News is now flying around the internet of Windows 7 - how it’s to be broken down into modules allowing you to piece together the software you want and need, it’s ever jumping and speculated release date (2009, 2010, 2011), it’s UI, M1 (Milstone1) but one thing that I’ve read has really caught my eye.
In my opinion one of Microsoft’s biggest strengths is also their biggest weakness - Size. Windows with its massive market share, its split version install base and ridiculous support for legacy applications Windows is bloated and just continue to bloats. Evidence of this is clearly in Vista with its size and performance issues - not to mention the install size!
I’ve long been of the mind that Microsoft need to though caution out the window and start fresh. Windows needs to be rebuilt to be a lean and mean OS that supports future technologies and systems - allowing it to move forward and regain the title of the best OS available. This means getting rid of support for legacy applications within the core OS. No more FAT32 (even FAT16!) no more printers that are 10 years old, office 95 etc.
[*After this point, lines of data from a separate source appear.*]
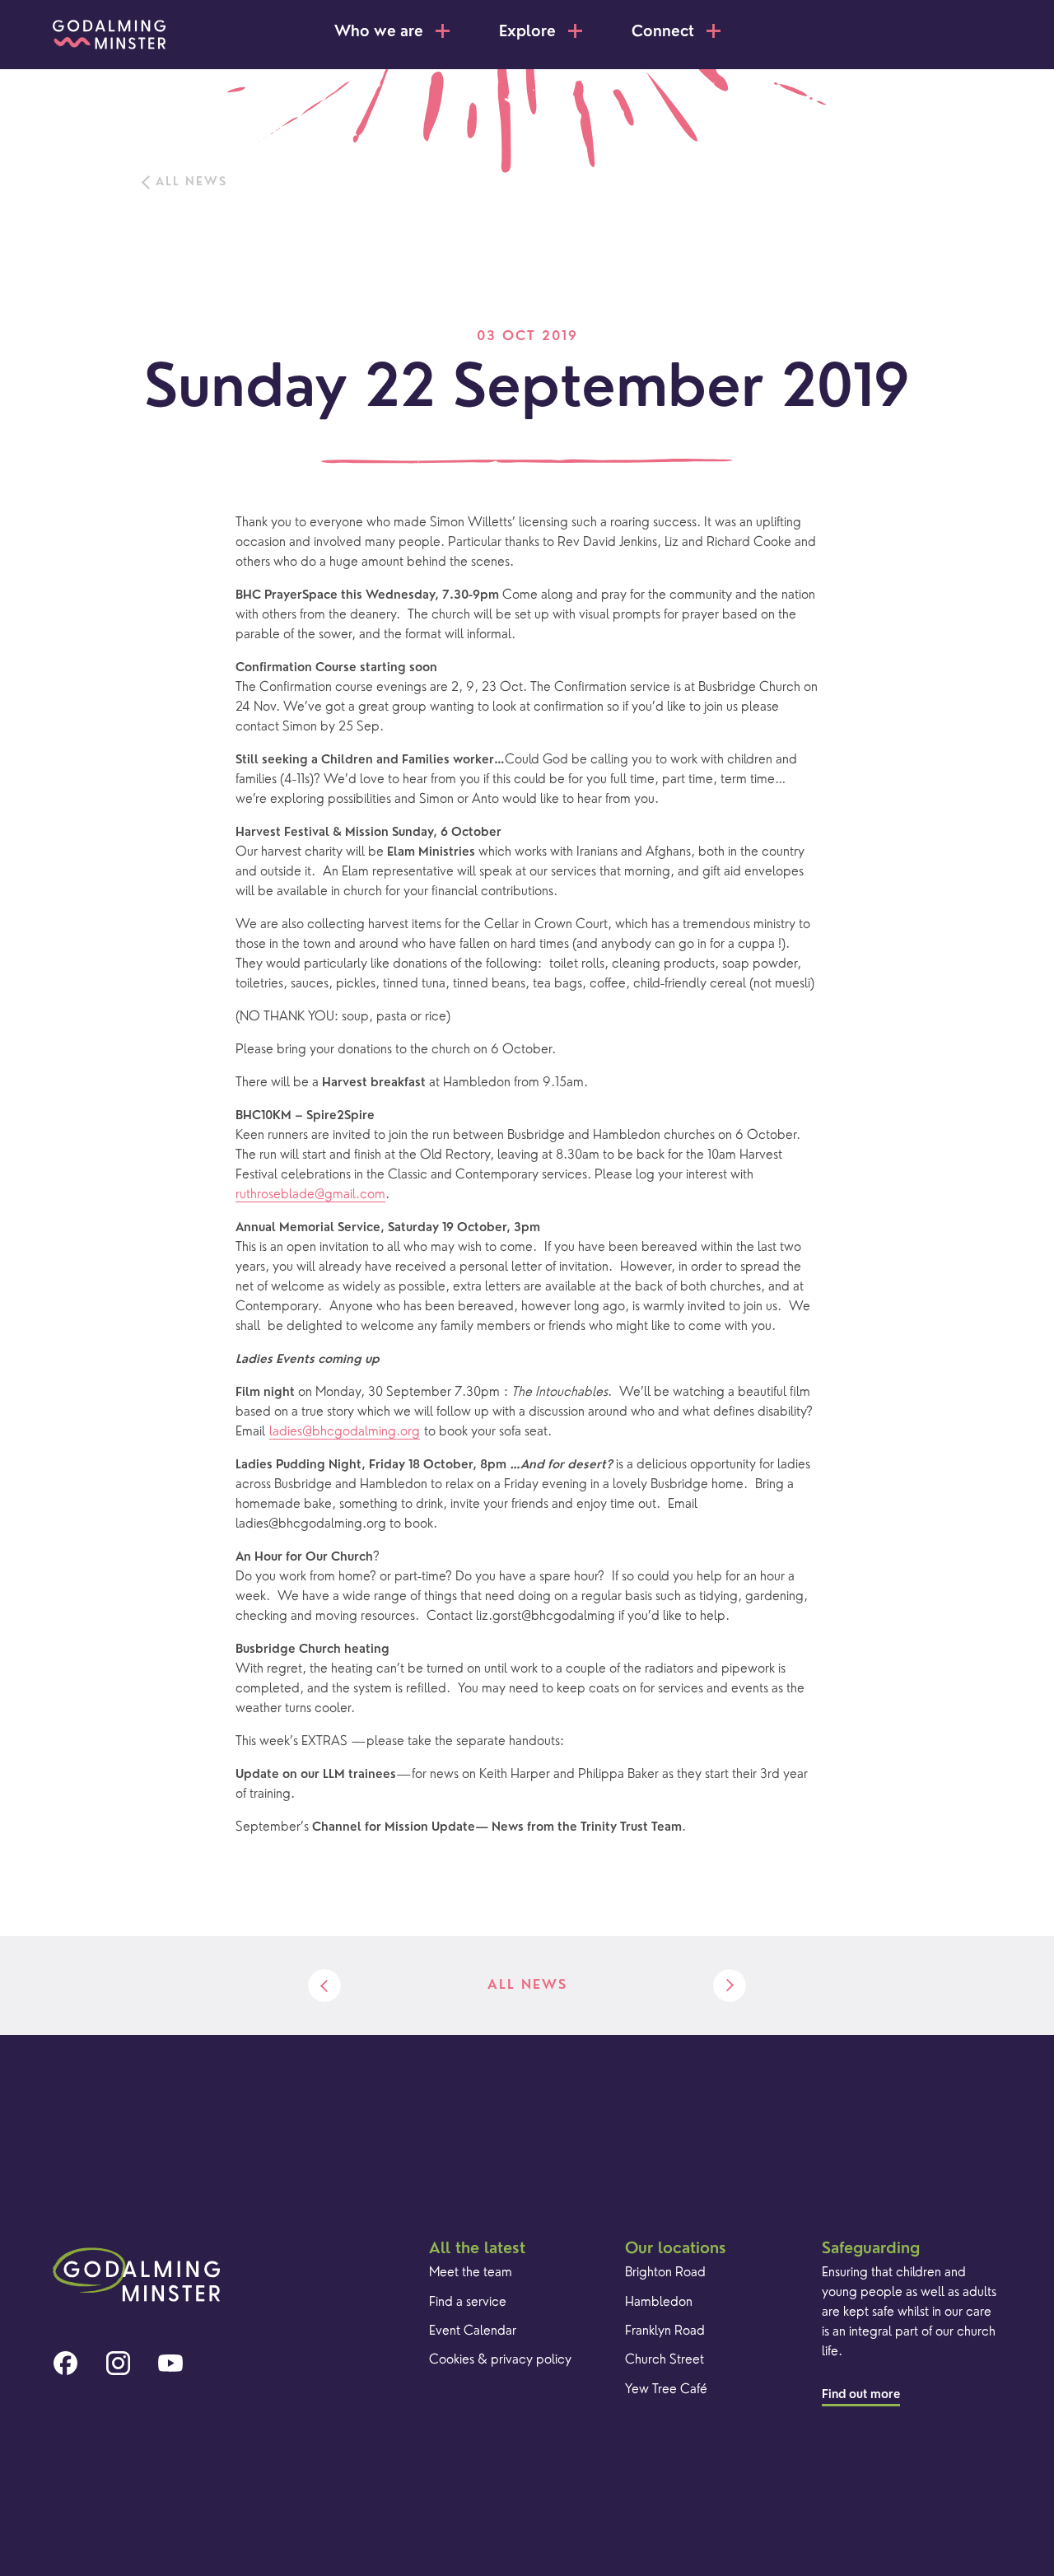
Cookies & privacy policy (500, 2360)
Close (980, 30)
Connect (663, 33)
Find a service (467, 2302)
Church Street (664, 2360)
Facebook (65, 2363)
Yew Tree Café (666, 2389)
Virtualization! Legacy needs to be offered via Virtualization - not in the core OS.
What Microsoft should do is exactly what Apple did with the conversion to OS X - Virtualization. With all the new CPUs having hardware virtualization support, and 100+ cores foreseeable in the near future, it would seem stupid that Microsoft would start making moves to rebuild windows for the future, whilst offering support for legacy applications in a Virtual XP or vista environment.
This leads me to the latest article I’ve read that reads of is the author has some inside knowledge - thought there is no indication it’s any more than just a glorified opinion.
According to Dev Corvin “Windows 7 takes a different approach to the componentization and backwards compatibility issues; in short, it doesn’t think about them at all. Windows 7 will be a from-the-ground-up packaging of the Windows codebase; partially source, but not binary compatible with previous versions of Windows. Making the break from backwards compatibility is a dangerous proposal but a dream for software developers. Performance of native applications can be increased, distribution sizes can be cut down, functionality can be added without the worry of breaking old applications, and the overall end-user experience can be significantly improved.”
He points out that “Apple took an unorthodox approach in order to offer Mac OS 9 users the ability to retain their existing software while still upgrading to the improved Mac OS X experience; the virtual machine. Essentially, Mac OS X contained 3 separate application environments; Cocoa, Carbon, and Classic.
Cocoa was the name for the native, Objective-C environment which allowed code to execute directly on Mac OS X without any interpretation or legacy libraries. Carbon was a mid-point solution which allowed older, Mac OS 9 code to be recompiled and then executed in the Mac OS X environment, without providing access to the newer, native UI elements. Classic, the most interesting of the three environments, is the approach that Microsoft will be taking with Windows 7. Essentially, Classic provided a complete API and binary abstraction layer which allows Mac OS 9 code to run within a “virtual machine” inside Mac OS X. Applications retain the appearance and behavior (sic) that they have on the older Mac OS platform, yet still having access to the Mac OS X system resources.”
Apparently Windows 7 will be “breaking previous API compatibility, offering new API frameworks as a native solution, and providing support for legacy frameworks (COM, ATL, .NET Framework, etc) through monolithic libraries designed to provide the functionality of all previous revisions of the modules in question.”
If this is in fact the path of Windows 7 is to be taking then I believe Microsoft will be on a massive winner - if not with Windows 7 then future version of the no 1 piece of software. There is no doubt that at some stage windows will need to take a different path to what it has been since Windows 95 (if not earlier) and the sooner the better.